Posts Tagged Funchal
Don’t judge a book by it’s cover and don’t judge a shop by its entrance. Down a backstreet in Funchal this unpromising doorway led to a giant of a bookshop. There were books displayed in twenty rooms across several floors. It was an Aladdin’s cave – I only wish there’d been more than a handful in English!
This book shop is special because all the books are displayed by cover, not spine. So it’s possible to easily see the front cover of every book. The shop was founded in 1886 and has been within the same family ever since. There are around seventy different literary sections covering subjects such as Economics, Childrens, History, Education etc. etc. Even if (like me) you don’t speak Portugese it’s fun to wander around spotting best-selling author names such as John Grisham and the like. And the notices by the door are in English.
For more information see the shop’s Facebook page: https://www.facebook.com/FundacaoLivrariaEsperanca/
I’m just back from a week in Madeira.
Before I went I selected a brand new empty notebook from my stash and packed it in my suitcase – ready to fill with wonderful words as I basked in foreign climes. The notebook has returned completely empty. I didn’t write a single word.
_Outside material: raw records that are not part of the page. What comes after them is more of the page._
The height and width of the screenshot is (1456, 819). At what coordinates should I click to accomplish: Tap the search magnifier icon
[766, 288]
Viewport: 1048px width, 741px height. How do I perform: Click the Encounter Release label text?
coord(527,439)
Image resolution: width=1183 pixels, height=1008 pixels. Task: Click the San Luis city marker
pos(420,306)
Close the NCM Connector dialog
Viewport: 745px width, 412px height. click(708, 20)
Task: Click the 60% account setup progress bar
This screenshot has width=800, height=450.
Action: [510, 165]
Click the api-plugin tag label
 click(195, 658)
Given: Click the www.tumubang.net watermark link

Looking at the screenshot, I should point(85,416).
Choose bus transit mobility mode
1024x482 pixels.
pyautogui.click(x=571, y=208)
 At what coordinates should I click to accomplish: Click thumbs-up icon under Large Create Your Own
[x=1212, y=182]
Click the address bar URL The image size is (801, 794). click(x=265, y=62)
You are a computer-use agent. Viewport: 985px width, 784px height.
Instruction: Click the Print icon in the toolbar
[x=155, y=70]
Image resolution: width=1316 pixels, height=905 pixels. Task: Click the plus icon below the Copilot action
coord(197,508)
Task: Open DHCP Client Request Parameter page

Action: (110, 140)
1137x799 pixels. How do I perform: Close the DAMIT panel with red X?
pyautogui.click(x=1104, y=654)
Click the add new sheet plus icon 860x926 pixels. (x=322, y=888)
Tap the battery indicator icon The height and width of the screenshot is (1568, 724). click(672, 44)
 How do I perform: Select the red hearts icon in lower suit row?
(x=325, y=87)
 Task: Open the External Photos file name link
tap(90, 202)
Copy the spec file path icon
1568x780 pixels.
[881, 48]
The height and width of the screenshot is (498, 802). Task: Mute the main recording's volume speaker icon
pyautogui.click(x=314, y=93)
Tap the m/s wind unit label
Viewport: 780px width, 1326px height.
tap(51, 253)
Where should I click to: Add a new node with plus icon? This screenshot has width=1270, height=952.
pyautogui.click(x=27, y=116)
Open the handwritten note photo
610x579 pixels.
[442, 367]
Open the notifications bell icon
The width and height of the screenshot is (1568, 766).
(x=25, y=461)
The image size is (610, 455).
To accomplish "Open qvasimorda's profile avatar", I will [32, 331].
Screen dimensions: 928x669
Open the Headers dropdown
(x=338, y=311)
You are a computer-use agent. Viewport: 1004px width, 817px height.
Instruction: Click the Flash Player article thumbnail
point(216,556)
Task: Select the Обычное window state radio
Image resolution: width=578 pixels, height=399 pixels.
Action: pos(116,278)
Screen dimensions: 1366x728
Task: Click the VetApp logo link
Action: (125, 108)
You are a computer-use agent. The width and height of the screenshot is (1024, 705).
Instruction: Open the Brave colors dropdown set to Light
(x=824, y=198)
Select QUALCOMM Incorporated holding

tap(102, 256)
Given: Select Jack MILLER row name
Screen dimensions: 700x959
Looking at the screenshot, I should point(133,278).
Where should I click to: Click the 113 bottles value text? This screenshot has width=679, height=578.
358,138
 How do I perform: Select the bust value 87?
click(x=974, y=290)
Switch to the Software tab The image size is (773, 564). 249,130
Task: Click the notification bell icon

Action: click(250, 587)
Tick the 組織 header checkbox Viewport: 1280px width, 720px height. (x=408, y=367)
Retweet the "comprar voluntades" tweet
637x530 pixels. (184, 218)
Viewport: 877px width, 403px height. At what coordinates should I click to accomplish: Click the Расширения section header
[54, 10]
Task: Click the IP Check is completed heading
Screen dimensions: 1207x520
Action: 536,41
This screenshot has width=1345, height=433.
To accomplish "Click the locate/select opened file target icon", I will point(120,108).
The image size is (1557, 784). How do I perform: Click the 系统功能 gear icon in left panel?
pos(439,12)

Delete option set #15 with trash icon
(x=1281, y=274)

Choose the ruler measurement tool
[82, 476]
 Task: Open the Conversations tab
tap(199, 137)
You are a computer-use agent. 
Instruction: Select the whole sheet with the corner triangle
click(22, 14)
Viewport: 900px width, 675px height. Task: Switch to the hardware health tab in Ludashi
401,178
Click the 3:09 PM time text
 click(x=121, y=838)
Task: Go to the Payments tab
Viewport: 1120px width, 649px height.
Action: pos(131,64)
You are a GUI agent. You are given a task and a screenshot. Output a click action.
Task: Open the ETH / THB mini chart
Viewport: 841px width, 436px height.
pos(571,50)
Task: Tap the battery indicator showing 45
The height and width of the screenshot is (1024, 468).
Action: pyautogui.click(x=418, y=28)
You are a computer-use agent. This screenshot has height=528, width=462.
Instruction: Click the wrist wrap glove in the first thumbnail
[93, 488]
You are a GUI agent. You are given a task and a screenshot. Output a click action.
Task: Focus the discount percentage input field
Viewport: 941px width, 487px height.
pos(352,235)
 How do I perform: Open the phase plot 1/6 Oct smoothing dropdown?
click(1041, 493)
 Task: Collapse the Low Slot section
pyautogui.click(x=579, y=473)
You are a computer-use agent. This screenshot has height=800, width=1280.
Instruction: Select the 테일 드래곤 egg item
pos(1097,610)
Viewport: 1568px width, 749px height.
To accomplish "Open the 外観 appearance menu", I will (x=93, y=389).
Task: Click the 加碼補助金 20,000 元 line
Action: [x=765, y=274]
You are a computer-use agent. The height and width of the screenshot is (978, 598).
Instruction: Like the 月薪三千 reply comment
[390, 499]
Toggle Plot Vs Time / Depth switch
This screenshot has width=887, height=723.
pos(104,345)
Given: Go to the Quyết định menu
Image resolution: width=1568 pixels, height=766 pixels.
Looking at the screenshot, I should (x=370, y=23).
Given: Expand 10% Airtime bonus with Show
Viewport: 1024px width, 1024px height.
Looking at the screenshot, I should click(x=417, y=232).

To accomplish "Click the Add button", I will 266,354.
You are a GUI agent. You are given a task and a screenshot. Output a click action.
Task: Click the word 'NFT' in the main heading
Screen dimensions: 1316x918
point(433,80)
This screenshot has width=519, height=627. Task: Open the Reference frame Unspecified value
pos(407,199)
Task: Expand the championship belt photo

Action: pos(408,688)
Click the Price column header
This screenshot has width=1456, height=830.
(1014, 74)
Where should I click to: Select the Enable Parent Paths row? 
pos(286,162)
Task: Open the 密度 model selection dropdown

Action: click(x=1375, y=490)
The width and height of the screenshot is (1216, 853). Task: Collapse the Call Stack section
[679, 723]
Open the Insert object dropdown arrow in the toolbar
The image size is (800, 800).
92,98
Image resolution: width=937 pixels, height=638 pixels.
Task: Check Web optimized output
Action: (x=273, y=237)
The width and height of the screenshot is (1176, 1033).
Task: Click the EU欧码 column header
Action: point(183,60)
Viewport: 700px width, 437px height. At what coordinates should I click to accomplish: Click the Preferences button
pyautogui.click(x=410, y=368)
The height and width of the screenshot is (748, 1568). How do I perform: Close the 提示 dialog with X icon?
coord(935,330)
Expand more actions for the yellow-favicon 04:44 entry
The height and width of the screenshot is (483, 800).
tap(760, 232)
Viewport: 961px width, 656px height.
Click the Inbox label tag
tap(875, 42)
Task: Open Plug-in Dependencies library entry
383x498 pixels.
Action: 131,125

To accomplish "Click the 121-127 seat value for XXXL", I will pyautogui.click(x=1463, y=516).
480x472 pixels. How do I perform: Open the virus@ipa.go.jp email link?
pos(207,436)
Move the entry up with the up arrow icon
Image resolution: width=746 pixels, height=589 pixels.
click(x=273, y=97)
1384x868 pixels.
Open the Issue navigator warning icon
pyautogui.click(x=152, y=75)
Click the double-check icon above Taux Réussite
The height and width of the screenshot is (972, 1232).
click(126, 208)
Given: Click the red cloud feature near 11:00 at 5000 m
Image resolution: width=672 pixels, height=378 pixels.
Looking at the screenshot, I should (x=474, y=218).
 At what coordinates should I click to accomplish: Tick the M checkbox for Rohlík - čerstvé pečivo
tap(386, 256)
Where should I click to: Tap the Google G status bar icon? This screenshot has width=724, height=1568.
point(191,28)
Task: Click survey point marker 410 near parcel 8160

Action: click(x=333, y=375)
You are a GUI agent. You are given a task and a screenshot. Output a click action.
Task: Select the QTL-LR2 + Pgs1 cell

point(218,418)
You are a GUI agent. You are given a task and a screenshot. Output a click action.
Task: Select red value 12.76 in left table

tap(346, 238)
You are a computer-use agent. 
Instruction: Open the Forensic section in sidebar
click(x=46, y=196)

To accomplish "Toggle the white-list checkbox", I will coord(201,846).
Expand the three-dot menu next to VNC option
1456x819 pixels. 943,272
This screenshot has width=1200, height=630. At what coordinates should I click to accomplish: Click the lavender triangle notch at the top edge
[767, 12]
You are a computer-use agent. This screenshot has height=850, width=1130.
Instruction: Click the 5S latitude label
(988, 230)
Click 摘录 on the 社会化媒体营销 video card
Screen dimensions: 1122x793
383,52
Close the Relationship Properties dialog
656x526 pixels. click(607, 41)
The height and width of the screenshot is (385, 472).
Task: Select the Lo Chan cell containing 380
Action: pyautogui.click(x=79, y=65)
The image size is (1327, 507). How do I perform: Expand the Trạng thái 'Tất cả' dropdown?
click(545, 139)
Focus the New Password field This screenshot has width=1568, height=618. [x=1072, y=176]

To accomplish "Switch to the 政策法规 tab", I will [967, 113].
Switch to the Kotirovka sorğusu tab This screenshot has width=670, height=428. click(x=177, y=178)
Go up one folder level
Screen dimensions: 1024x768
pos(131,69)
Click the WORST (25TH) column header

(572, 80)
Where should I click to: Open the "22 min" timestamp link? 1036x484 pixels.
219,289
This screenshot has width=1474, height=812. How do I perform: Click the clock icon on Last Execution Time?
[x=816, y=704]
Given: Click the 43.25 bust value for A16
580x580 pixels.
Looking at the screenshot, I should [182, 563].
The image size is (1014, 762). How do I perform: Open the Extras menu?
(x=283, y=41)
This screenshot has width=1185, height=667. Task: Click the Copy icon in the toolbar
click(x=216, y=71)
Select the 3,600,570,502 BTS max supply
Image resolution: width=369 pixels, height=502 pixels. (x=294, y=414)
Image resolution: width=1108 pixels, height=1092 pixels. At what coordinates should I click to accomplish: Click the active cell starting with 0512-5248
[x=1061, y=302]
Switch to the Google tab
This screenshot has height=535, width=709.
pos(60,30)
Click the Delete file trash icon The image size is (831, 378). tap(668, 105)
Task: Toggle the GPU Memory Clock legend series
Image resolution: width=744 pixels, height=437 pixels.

But I’m not counting that as a failure. We also took far fewer pictures than usual on holiday. I’d like to think that instead of making a point of recording everything in pictures or words, we were actually living in the moment (and enjoying it!). I have returned with memories of some of the emotions I felt whilst on holiday and I’m hopeful that I can draw on these to add depth to my fiction when trying to imagine how a character might feel in a particular situation. For example:
- The nausea I felt when the pilot tried to land at Funchal airport in high winds (the landing was aborted 3 times before we diverted to Faro). The plane was buffeted from side to side and I had to locate the sick bag, just in case!
- The claustrophobic fear that overcame me when we walked through a 1.4 km long tunnel. It was pitch black, the low, rough ceiling forced us to bend over and we had one tiny torch between us. My husband banged his head and had blood trickling down his face when we finally emerged into the light and … realised we’d gone the wrong way – we should have turned down a path before the tunnel.
- The respect and admiration that was due to the native Madeirans who are trying to eke a living by farming small plots of land on the steep hillsides. They have to walk a long way along steep, rough paths to get to their land and then pay for water from the levadas to irrigate their crops.
It can be good to relish the moment and store away those feelings to pull out a later date.
What about you – do you write whilst on holiday?